— REQUIRED TASKS —
A. Answer these questions using the passage on PNLIP in non-European cohorts:
(i) How many healthy Japanese individuals have exome sequencing results in the ToMMo database?
(ii) Which missense variant was present in both the Japanese and European cohorts?
(iii) How many cases and controls of Indian origin were sequenced?
B. Write what comes next in the passage on PNLIP in non-European cohorts, starting after its last line.

— TEXT PASSAGE —
───

Non-European cohorts.
We also sequenced PNLIP in 223 subjects with non-alcoholic CP from Japan (Supplementary Table 2). As controls, we used data from the Tohoku Medical Megabank Organization (ToMMo) database, which contains exome sequencing results for 1070 healthy Japanese individuals. In contrast to the European cohorts, all missense variants found in the Japanese cases were also detected among controls without a significant enrichment in either cohort. If we excluded the relatively common p.I186T variant (rs78536862), missense variants were detected in 4/223 (1.8%) cases and in 35/1070 (3.3%) controls (P=0.29). Only one missense variant, p.V307I (rs773774916), was present in both the Japanese and European cohorts. Notably, the p.F300L variant was absent in the Japanese subjects analyzed. To investigate the frequency of the p.F300L variant in additional cohorts, we sequenced exons 7, 8, 9 and the flanking intronic regions in PNLIP in 300 cases and 238 controls of Indian origin and 143 cases and 168 controls in a cohort from the United States. No missense variants were found in these two cohorts.
Functional effects of PNLIP variants.

───

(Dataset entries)

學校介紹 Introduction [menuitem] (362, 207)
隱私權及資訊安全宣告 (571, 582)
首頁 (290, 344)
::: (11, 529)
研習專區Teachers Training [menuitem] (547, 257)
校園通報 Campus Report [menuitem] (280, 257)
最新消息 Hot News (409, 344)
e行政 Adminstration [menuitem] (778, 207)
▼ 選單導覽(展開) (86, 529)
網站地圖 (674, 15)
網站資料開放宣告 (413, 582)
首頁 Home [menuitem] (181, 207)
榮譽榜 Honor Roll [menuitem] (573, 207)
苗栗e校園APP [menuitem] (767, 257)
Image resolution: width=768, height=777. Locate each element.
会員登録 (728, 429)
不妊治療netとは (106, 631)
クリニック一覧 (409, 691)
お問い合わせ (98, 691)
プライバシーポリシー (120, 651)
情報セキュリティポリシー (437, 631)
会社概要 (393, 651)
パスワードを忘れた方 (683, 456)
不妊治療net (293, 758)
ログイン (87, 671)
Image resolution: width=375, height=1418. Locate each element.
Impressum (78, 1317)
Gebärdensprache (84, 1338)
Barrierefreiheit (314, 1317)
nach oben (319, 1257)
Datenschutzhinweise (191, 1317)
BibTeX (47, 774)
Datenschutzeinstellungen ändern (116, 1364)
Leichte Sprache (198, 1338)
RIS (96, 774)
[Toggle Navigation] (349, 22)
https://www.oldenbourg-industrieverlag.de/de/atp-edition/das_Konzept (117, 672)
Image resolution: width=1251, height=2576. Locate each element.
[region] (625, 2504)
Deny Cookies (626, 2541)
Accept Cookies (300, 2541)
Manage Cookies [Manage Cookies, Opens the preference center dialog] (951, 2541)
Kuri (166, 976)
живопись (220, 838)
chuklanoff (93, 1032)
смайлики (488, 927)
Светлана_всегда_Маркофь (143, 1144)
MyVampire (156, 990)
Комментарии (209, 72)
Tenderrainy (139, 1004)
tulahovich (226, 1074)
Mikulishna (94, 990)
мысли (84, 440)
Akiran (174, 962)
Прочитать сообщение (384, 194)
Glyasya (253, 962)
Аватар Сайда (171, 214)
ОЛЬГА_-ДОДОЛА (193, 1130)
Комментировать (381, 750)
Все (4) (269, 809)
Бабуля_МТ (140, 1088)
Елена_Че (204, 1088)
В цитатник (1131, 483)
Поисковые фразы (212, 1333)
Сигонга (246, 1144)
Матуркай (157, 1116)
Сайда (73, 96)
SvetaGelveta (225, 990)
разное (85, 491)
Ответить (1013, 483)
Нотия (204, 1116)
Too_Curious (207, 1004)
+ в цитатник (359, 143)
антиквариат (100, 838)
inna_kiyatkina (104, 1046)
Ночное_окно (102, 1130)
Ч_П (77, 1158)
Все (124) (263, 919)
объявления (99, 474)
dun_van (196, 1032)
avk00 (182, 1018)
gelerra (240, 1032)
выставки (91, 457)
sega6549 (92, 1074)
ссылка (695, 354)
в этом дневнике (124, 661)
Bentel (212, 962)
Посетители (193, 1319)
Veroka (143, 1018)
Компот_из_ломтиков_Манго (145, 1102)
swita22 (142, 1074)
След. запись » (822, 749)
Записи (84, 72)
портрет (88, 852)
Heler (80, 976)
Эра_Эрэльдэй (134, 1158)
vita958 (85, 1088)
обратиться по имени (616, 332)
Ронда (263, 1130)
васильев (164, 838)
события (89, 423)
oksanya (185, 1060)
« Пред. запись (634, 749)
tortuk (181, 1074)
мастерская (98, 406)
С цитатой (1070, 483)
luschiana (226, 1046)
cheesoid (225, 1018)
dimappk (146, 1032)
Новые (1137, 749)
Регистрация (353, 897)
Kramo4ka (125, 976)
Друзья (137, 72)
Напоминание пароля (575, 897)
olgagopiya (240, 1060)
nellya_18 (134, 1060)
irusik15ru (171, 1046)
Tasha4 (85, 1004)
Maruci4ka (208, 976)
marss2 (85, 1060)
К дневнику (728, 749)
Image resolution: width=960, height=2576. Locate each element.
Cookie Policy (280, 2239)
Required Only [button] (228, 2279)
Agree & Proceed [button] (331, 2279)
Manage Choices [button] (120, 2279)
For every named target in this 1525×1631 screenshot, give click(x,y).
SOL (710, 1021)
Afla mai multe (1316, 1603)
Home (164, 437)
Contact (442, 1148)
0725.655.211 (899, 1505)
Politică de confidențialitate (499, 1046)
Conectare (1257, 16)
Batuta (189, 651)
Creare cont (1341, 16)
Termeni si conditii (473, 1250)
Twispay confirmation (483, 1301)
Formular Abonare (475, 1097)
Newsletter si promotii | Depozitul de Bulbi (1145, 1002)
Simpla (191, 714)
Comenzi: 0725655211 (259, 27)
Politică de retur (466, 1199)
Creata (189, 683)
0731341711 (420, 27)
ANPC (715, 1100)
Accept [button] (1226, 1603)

───

— RESPONSES —
A.
(i) 1070
(ii) p.V307I (rs773774916)
(iii) 300 cases and 238 controls

B.
To characterize the functional properties of the PNLIP variants identified in the European cohorts, we first determined their secretion from transiently transfected HEK 293T cells. The amount of secreted lipase in the conditioned medium was measured by SDS-PAGE and Coomassie Blue staining followed by densitometry of the lipase bands. As shown in Figure 1, the large majority (19 of 23) variants were secreted normally (>75% of wild-type levels) and only four variants exhibited markedly reduced secretion (<20% of wild-type). Secretion-defective variants were equally present in cases and controls. Thus, variants p.G233E (no rs#) and p.C254R (rs750709623) were each found once in French cases, whereas variants p.A174P (no rs#) and p.V454F (rs148560679) were found in a French and a German control, respectively (Tables 1, 2).
Figure 1.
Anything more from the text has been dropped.